● **How to complete this task**: Find the line containing "Task: Click the View full log button". Retype it and every line after it through the end of the entries, exactly as written, with nothing added.

● **Data extracts**:

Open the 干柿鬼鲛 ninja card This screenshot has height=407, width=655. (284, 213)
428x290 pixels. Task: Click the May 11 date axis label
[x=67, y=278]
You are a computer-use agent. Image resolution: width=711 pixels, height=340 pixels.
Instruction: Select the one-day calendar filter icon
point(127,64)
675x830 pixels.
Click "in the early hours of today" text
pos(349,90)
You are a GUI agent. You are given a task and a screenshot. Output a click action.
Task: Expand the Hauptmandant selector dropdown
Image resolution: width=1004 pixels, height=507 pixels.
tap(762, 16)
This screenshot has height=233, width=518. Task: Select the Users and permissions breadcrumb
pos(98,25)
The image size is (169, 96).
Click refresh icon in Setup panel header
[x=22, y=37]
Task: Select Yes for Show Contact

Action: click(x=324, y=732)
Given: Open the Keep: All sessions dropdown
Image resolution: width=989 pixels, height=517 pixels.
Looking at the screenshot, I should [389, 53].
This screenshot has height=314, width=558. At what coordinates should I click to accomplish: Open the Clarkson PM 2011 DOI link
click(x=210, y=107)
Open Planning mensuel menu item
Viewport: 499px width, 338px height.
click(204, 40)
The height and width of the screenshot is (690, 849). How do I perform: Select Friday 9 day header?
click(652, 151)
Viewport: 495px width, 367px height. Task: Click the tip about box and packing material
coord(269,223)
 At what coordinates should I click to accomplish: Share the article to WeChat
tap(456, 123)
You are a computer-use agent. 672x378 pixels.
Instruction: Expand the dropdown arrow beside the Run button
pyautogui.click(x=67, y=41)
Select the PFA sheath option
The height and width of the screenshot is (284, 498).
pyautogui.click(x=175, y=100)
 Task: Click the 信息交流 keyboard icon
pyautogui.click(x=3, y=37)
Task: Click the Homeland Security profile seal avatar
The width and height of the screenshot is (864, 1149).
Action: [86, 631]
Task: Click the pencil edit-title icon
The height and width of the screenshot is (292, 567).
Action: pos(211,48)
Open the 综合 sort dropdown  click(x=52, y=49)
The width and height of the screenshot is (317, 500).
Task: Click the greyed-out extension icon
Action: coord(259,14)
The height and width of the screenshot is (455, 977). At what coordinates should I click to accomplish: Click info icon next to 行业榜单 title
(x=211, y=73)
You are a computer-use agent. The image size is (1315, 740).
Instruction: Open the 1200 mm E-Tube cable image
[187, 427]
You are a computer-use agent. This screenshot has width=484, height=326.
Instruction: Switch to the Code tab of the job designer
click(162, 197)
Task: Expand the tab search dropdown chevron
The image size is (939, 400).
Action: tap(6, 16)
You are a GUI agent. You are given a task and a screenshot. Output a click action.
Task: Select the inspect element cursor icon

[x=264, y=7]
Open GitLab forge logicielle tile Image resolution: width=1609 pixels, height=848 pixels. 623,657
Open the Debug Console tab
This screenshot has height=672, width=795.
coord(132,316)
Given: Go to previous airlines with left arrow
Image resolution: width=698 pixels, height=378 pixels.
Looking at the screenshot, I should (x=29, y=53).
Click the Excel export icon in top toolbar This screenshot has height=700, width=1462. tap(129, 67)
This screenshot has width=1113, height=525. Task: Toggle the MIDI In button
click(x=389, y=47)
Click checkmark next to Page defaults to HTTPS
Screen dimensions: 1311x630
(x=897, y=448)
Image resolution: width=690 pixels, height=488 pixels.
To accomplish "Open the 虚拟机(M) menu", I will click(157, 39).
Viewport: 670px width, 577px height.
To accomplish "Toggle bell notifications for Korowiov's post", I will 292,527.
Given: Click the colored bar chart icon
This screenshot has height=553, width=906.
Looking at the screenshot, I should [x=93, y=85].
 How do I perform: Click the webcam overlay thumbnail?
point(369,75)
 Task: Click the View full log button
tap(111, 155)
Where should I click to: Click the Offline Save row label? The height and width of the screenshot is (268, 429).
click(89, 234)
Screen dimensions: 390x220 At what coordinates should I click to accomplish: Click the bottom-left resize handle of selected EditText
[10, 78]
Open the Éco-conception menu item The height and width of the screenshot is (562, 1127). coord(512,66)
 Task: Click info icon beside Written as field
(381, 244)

● **Written response**:
 Task: Click the View full log button
tap(111, 155)
Where should I click to: Click the Offline Save row label? The height and width of the screenshot is (268, 429).
click(89, 234)
Screen dimensions: 390x220 At what coordinates should I click to accomplish: Click the bottom-left resize handle of selected EditText
[10, 78]
Open the Éco-conception menu item The height and width of the screenshot is (562, 1127). coord(512,66)
 Task: Click info icon beside Written as field
(381, 244)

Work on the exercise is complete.